İslam dünyasının büyük şair ve yazarlarından olan Şirazi, özellikle küçük hikâyelerle oldukça hoş, enteresan kişisel gelişime yönelik yazıları ve Fabl türü eserleriyle dikkat çeker. Avrupa hayranlığı ile Doğu klasiklerini İslam’ı renginden dolayı reddettiğimiz gözümüzü kapadığımız için Fabl denilince biz hep 17. yüzyıldaki La Fonten gelir aklımıza. Hâlbuki 12. yüzyılda İslam coğrafyasındaki Şadi Şazi’ye gözlerimizi kapatırız.
Her neyse konumuz edebiyatımızdaki “mukallitlik” ya da “ eziklik” psikolojisi değil.
Günümüz insanının ruh dünyasına ışık tutacak bir hikâyeyi Sadi 12. yüzyıldan günümüze gönderir. Hikâye Hindistan’da geçer. Hintlilerin maymunları nasıl avladıklarını anlatır Şiraz.
Malum maymunlar oldukça çevik ve zekâ yönünden hayvan türleri arasında insan zekâsına yakın bir zekâ gelişimi gösterir. Bu itibarla maymunları avlamak son derece zor ve meşakkatli bir iştir. Bunun için geliştirilen yöntem ise son derece basittir.

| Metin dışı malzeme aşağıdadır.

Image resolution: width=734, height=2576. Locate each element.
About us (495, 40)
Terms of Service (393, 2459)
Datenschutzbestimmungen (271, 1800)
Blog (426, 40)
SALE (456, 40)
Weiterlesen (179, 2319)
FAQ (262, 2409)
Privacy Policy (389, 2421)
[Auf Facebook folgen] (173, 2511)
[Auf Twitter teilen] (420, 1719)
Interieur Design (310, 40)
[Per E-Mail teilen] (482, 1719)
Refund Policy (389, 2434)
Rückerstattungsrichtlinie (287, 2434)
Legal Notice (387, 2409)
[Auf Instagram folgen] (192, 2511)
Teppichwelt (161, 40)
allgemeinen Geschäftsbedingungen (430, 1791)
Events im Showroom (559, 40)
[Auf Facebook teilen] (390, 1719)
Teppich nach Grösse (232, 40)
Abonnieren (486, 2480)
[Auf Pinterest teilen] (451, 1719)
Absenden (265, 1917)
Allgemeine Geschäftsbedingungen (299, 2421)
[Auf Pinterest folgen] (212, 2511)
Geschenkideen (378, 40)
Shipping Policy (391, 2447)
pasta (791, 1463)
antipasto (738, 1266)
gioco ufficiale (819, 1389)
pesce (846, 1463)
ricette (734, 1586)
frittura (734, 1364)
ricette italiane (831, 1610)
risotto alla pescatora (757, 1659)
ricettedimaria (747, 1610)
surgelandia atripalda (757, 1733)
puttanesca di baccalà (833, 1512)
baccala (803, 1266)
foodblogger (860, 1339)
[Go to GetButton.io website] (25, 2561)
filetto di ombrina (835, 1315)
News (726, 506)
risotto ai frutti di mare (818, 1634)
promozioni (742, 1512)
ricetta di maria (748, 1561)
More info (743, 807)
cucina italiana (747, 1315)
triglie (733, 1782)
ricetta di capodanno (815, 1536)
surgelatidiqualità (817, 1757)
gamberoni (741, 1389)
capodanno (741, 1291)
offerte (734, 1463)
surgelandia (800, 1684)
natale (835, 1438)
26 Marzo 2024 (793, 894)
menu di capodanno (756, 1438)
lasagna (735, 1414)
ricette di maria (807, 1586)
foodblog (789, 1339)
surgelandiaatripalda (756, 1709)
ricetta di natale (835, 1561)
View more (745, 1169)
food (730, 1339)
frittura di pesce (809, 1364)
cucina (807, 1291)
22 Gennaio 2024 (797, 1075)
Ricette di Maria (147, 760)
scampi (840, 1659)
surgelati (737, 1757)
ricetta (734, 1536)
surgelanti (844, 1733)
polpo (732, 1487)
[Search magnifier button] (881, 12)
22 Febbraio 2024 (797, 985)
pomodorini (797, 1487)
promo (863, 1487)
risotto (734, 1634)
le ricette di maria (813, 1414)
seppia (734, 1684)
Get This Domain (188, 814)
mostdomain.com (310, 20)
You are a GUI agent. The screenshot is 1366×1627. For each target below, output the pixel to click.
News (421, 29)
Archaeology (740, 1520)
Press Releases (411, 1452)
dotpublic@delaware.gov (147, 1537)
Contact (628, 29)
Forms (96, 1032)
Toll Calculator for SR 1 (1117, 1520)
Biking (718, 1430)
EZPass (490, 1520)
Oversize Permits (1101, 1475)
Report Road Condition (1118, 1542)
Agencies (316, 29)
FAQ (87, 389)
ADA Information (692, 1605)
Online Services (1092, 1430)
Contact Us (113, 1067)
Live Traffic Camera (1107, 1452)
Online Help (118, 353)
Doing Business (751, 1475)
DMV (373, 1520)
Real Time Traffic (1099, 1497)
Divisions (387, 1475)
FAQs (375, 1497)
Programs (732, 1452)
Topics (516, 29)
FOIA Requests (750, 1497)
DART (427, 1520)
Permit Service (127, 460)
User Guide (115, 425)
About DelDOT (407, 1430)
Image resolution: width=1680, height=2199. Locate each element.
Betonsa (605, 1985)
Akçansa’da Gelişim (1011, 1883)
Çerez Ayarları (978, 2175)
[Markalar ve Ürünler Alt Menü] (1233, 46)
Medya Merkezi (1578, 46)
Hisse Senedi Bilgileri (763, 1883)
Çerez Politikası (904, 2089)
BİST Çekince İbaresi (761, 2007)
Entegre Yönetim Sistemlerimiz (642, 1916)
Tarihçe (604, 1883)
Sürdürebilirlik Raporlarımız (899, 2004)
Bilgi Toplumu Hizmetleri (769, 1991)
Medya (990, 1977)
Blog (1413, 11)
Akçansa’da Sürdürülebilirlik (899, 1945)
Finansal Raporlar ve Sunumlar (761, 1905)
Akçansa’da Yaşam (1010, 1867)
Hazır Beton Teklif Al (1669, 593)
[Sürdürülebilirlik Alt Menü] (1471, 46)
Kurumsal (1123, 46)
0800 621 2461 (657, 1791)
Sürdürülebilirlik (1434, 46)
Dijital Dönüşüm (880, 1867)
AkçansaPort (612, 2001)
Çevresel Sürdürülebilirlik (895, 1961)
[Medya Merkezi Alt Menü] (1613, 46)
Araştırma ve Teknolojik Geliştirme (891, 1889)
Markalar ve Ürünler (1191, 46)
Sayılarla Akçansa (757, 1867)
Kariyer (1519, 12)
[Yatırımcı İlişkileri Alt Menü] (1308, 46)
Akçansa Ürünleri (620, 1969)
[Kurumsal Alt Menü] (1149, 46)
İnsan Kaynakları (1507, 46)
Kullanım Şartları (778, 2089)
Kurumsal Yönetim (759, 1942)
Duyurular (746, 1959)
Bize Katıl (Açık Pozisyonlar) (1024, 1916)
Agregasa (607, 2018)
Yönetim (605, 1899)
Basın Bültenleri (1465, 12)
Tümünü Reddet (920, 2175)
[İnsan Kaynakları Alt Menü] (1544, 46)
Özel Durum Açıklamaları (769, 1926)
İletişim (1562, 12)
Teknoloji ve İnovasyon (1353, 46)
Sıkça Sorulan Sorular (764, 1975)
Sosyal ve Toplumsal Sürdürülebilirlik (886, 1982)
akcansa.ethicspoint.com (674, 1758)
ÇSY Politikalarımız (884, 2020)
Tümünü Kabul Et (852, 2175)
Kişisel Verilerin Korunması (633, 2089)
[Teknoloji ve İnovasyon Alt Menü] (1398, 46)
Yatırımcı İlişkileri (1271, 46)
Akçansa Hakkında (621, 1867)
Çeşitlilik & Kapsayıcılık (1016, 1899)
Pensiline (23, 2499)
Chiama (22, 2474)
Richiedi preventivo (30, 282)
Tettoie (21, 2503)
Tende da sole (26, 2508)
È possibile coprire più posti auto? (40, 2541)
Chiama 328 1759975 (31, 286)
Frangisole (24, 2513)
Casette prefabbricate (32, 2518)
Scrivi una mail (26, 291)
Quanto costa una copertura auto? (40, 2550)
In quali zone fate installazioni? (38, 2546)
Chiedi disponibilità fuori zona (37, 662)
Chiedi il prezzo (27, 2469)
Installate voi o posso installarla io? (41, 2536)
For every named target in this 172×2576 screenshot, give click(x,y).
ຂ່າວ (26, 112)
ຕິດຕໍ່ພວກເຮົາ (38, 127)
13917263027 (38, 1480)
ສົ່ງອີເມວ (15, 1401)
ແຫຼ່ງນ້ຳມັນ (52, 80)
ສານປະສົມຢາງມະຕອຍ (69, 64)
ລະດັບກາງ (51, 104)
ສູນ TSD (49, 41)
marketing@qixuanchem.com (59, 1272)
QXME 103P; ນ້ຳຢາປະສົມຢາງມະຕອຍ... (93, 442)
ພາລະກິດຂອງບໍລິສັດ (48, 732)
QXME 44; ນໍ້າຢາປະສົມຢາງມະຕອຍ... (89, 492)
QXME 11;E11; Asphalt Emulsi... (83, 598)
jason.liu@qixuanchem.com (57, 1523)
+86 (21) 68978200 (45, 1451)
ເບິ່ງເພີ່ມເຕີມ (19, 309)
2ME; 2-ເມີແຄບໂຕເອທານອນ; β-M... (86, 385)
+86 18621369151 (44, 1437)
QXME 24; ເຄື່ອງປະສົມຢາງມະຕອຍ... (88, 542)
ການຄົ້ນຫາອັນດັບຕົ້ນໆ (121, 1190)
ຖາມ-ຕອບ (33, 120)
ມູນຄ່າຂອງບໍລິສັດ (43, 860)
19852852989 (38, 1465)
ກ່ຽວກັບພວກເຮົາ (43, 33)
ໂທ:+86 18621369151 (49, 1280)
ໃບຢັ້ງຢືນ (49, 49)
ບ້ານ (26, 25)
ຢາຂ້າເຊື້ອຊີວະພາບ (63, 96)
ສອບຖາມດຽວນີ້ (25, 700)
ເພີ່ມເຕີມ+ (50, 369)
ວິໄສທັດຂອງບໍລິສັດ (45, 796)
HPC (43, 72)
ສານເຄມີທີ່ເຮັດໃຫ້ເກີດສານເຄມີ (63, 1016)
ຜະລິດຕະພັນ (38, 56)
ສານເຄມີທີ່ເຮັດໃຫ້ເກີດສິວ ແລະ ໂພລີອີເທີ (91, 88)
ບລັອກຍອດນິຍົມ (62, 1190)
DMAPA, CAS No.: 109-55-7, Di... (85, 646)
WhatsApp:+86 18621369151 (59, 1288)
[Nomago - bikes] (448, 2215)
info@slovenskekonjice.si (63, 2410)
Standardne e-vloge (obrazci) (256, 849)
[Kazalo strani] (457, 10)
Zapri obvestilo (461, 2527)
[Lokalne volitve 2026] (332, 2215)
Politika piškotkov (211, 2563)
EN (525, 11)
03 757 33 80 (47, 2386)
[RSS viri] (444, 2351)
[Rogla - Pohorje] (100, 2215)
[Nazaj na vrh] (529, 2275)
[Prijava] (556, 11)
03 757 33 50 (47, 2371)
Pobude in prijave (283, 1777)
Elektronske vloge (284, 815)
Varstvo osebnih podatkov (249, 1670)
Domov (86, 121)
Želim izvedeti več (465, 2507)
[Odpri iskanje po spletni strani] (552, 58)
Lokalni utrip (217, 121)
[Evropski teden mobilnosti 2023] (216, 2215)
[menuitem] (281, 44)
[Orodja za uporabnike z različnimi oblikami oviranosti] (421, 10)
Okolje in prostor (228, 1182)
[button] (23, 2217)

Maymunlar için muz vazgeçemeyecekleri kadar değerli bir besindir. Bu zaaflarından dolayı maymunun elinin sığacağı büyüklükte bir kavanoza muz konulur. Maymun muzu görünce dayanamaz. Onu almak için elini kavanozun içine sokar. Eli boş iken ağzı dar olan kavanoza sığan maymunun eli muzu aldığında yumruk şekline dönüştüğünden eli kavanozdan çıkmaz. Muzdan vazgeçmeyen maymun kavanozdan elini çıkaramaz ve maymun kolayca yakalanır. Muzu bırakanlar ise eli açık olacağı ve kavanozdan kolay çıkartabileceği için kurtulur.
Şirazi bu olayı anlattıktan sonra adeta bize, günümüz insanına kişisel gelişimle ilgili harika bir ders verir. Der ki “İnsanların başına ne gelirse eline aldığını bırakmayışından gelir Eline aldığını bırakabilen saadete kavuşur. Bırakamayanlar ise felakete gider. Hiç kimse verdiğinden sıkıntı çekmez. Ancak aldığından sıkıntı çeker. Cömert olan, vermesini bilen, elini açan her zaman rahat eder .”
Elini açanın kurtulduğu, kapayıp ta elindekini bırakmayanın tuzağa düştüğü bir dünyada yaşıyoruz.
Sen ona en değerli şeylerini vermedikçe, onun sana hiçbir şey varmayacağı bir dünyadayız.
Başımıza gelen felaketler elimize aldıklarımızı bırakmayışımızdan geldiğini hiç düşündük mü?
Hiç kimse verdiğinden sıkıntı çekmiyor.
Aldıklarımızdan..
Aldığımızı sahiplendiğimizdendir çektiklerimiz.
Sahiplenmekle de kalmayıp kalbine yerleştirdiğinden..
Tıpkı Can Yücelin şiirinde olduğu;
“Çalıştığın binayı, masanı, telefonunu, kartvizitini...
Hatta elini ayağını bile çok sahiplenmeyeceksin.
Senin değillermiş gibi davranacaksın.
Hem hiçbir şeyin olmazsa, kaybetmekten de korkmazsın.”